- Work instruction
Reproduce the records precisely. Every line should be included.

[Exercise materials — start]

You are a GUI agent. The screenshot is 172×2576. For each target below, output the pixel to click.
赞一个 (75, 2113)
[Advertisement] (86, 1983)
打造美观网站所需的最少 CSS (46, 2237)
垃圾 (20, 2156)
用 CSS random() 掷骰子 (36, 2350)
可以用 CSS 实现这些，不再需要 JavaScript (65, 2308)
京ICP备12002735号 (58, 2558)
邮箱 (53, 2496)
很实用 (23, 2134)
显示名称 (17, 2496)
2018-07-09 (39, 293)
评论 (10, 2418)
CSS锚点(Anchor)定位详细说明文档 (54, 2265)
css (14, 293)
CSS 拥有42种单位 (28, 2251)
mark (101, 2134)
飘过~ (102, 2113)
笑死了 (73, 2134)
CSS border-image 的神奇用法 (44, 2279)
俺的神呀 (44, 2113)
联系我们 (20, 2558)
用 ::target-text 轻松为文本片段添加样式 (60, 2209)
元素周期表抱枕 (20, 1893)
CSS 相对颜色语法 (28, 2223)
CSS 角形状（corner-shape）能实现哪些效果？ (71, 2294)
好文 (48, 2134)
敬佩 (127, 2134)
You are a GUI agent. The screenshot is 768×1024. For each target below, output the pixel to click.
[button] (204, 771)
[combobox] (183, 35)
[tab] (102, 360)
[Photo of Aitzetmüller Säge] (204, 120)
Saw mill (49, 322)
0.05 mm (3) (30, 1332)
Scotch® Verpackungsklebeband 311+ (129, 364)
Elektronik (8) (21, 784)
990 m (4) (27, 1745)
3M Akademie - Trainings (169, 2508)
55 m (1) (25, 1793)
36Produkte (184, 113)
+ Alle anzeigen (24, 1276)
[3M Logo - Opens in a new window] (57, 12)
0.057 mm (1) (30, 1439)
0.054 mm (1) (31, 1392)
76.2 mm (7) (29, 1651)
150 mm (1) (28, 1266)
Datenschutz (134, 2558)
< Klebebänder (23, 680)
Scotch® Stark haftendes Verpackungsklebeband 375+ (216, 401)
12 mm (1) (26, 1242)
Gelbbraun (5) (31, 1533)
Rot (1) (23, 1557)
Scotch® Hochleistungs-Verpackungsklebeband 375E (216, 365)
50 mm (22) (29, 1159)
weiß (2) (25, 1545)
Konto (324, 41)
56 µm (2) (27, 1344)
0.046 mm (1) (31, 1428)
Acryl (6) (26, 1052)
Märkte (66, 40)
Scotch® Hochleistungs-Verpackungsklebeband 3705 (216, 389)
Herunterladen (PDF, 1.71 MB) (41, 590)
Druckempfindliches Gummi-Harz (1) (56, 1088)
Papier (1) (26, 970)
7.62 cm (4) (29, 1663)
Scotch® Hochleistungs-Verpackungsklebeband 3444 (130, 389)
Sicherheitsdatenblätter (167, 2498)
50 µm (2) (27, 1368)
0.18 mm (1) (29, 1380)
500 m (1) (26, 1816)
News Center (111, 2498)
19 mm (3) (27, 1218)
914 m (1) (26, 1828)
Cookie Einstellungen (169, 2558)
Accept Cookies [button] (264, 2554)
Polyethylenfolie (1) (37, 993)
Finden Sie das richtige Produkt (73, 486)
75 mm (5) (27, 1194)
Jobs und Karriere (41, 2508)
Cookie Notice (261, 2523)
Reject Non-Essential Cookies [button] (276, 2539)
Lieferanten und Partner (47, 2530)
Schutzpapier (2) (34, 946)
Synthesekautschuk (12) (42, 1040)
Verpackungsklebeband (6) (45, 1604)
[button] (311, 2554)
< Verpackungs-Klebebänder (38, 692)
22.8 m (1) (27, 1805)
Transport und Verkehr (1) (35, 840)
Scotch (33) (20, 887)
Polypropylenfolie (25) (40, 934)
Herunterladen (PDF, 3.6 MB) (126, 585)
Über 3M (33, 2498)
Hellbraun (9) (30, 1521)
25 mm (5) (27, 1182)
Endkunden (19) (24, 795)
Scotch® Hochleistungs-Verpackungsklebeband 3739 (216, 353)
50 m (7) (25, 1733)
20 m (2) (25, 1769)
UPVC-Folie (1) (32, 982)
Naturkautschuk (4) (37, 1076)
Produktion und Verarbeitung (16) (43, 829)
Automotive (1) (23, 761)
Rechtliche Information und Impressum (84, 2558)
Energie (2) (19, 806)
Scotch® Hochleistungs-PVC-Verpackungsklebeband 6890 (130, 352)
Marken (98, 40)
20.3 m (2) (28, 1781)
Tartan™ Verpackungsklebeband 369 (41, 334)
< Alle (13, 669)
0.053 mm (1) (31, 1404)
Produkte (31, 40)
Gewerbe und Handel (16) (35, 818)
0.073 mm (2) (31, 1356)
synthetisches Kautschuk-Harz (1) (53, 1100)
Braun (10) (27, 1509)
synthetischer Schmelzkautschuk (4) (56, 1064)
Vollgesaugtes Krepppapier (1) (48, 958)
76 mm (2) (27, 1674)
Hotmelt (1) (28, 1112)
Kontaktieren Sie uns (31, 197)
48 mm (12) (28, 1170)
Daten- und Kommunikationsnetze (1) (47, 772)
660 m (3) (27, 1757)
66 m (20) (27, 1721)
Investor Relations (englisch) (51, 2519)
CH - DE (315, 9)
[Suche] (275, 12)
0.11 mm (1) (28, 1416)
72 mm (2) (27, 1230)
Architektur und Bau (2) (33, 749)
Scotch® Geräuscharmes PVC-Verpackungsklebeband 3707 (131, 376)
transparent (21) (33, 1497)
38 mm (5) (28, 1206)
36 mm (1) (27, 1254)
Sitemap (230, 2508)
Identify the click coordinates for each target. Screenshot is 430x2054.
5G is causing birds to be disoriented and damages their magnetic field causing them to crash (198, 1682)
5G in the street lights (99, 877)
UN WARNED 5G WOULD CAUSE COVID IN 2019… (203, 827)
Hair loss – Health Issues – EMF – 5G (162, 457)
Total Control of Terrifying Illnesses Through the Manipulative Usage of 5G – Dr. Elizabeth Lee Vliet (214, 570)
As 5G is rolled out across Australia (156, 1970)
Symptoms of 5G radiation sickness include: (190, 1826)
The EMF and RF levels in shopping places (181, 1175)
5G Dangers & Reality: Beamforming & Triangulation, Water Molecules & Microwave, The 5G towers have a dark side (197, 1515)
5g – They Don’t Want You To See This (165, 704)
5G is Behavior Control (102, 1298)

[Exercise materials — finish]

- Expected answer
You are a GUI agent. The screenshot is 172×2576. For each target below, output the pixel to click.
赞一个 (75, 2113)
[Advertisement] (86, 1983)
打造美观网站所需的最少 CSS (46, 2237)
垃圾 (20, 2156)
用 CSS random() 掷骰子 (36, 2350)
可以用 CSS 实现这些，不再需要 JavaScript (65, 2308)
京ICP备12002735号 (58, 2558)
邮箱 (53, 2496)
很实用 (23, 2134)
显示名称 (17, 2496)
2018-07-09 (39, 293)
评论 (10, 2418)
CSS锚点(Anchor)定位详细说明文档 (54, 2265)
css (14, 293)
CSS 拥有42种单位 (28, 2251)
mark (101, 2134)
飘过~ (102, 2113)
笑死了 (73, 2134)
CSS border-image 的神奇用法 (44, 2279)
俺的神呀 (44, 2113)
联系我们 (20, 2558)
用 ::target-text 轻松为文本片段添加样式 (60, 2209)
元素周期表抱枕 (20, 1893)
CSS 相对颜色语法 (28, 2223)
CSS 角形状（corner-shape）能实现哪些效果？ (71, 2294)
好文 (48, 2134)
敬佩 (127, 2134)
You are a GUI agent. The screenshot is 768×1024. For each target below, output the pixel to click.
[button] (204, 771)
[combobox] (183, 35)
[tab] (102, 360)
[Photo of Aitzetmüller Säge] (204, 120)
Saw mill (49, 322)
0.05 mm (3) (30, 1332)
Scotch® Verpackungsklebeband 311+ (129, 364)
Elektronik (8) (21, 784)
990 m (4) (27, 1745)
3M Akademie - Trainings (169, 2508)
55 m (1) (25, 1793)
36Produkte (184, 113)
+ Alle anzeigen (24, 1276)
[3M Logo - Opens in a new window] (57, 12)
0.057 mm (1) (30, 1439)
0.054 mm (1) (31, 1392)
76.2 mm (7) (29, 1651)
150 mm (1) (28, 1266)
Datenschutz (134, 2558)
< Klebebänder (23, 680)
Scotch® Stark haftendes Verpackungsklebeband 375+ (216, 401)
12 mm (1) (26, 1242)
Gelbbraun (5) (31, 1533)
Rot (1) (23, 1557)
Scotch® Hochleistungs-Verpackungsklebeband 375E (216, 365)
50 mm (22) (29, 1159)
weiß (2) (25, 1545)
Konto (324, 41)
56 µm (2) (27, 1344)
0.046 mm (1) (31, 1428)
Acryl (6) (26, 1052)
Märkte (66, 40)
Scotch® Hochleistungs-Verpackungsklebeband 3705 (216, 389)
Herunterladen (PDF, 1.71 MB) (41, 590)
Druckempfindliches Gummi-Harz (1) (56, 1088)
Papier (1) (26, 970)
7.62 cm (4) (29, 1663)
Scotch® Hochleistungs-Verpackungsklebeband 3444 (130, 389)
Sicherheitsdatenblätter (167, 2498)
50 µm (2) (27, 1368)
0.18 mm (1) (29, 1380)
500 m (1) (26, 1816)
News Center (111, 2498)
19 mm (3) (27, 1218)
914 m (1) (26, 1828)
Cookie Einstellungen (169, 2558)
Accept Cookies [button] (264, 2554)
Polyethylenfolie (1) (37, 993)
Finden Sie das richtige Produkt (73, 486)
75 mm (5) (27, 1194)
Jobs und Karriere (41, 2508)
Cookie Notice (261, 2523)
Reject Non-Essential Cookies [button] (276, 2539)
Lieferanten und Partner (47, 2530)
Schutzpapier (2) (34, 946)
Synthesekautschuk (12) (42, 1040)
Verpackungsklebeband (6) (45, 1604)
[button] (311, 2554)
< Verpackungs-Klebebänder (38, 692)
22.8 m (1) (27, 1805)
Transport und Verkehr (1) (35, 840)
Scotch (33) (20, 887)
Polypropylenfolie (25) (40, 934)
Herunterladen (PDF, 3.6 MB) (126, 585)
Über 3M (33, 2498)
Hellbraun (9) (30, 1521)
25 mm (5) (27, 1182)
Endkunden (19) (24, 795)
Scotch® Hochleistungs-Verpackungsklebeband 3739 (216, 353)
50 m (7) (25, 1733)
20 m (2) (25, 1769)
UPVC-Folie (1) (32, 982)
Naturkautschuk (4) (37, 1076)
Produktion und Verarbeitung (16) (43, 829)
Automotive (1) (23, 761)
Rechtliche Information und Impressum (84, 2558)
Energie (2) (19, 806)
Scotch® Hochleistungs-PVC-Verpackungsklebeband 6890 (130, 352)
Marken (98, 40)
20.3 m (2) (28, 1781)
Tartan™ Verpackungsklebeband 369 (41, 334)
< Alle (13, 669)
0.053 mm (1) (31, 1404)
Produkte (31, 40)
Gewerbe und Handel (16) (35, 818)
0.073 mm (2) (31, 1356)
synthetisches Kautschuk-Harz (1) (53, 1100)
Braun (10) (27, 1509)
synthetischer Schmelzkautschuk (4) (56, 1064)
Vollgesaugtes Krepppapier (1) (48, 958)
76 mm (2) (27, 1674)
Hotmelt (1) (28, 1112)
Kontaktieren Sie uns (31, 197)
48 mm (12) (28, 1170)
Daten- und Kommunikationsnetze (1) (47, 772)
660 m (3) (27, 1757)
66 m (20) (27, 1721)
Investor Relations (englisch) (51, 2519)
CH - DE (315, 9)
[Suche] (275, 12)
0.11 mm (1) (28, 1416)
72 mm (2) (27, 1230)
Architektur und Bau (2) (33, 749)
Scotch® Geräuscharmes PVC-Verpackungsklebeband 3707 (131, 376)
transparent (21) (33, 1497)
38 mm (5) (28, 1206)
36 mm (1) (27, 1254)
Sitemap (230, 2508)
Identify the click coordinates for each target. Screenshot is 430x2054.
5G is causing birds to be disoriented and damages their magnetic field causing them to crash (198, 1682)
5G in the street lights (99, 877)
UN WARNED 5G WOULD CAUSE COVID IN 2019… (203, 827)
Hair loss – Health Issues – EMF – 5G (162, 457)
Total Control of Terrifying Illnesses Through the Manipulative Usage of 5G – Dr. Elizabeth Lee Vliet (214, 570)
As 5G is rolled out across Australia (156, 1970)
Symptoms of 5G radiation sickness include: (190, 1826)
The EMF and RF levels in shopping places (181, 1175)
5G Dangers & Reality: Beamforming & Triangulation, Water Molecules & Microwave, The 5G towers have a dark side (197, 1515)
5g – They Don’t Want You To See This (165, 704)
5G is Behavior Control (102, 1298)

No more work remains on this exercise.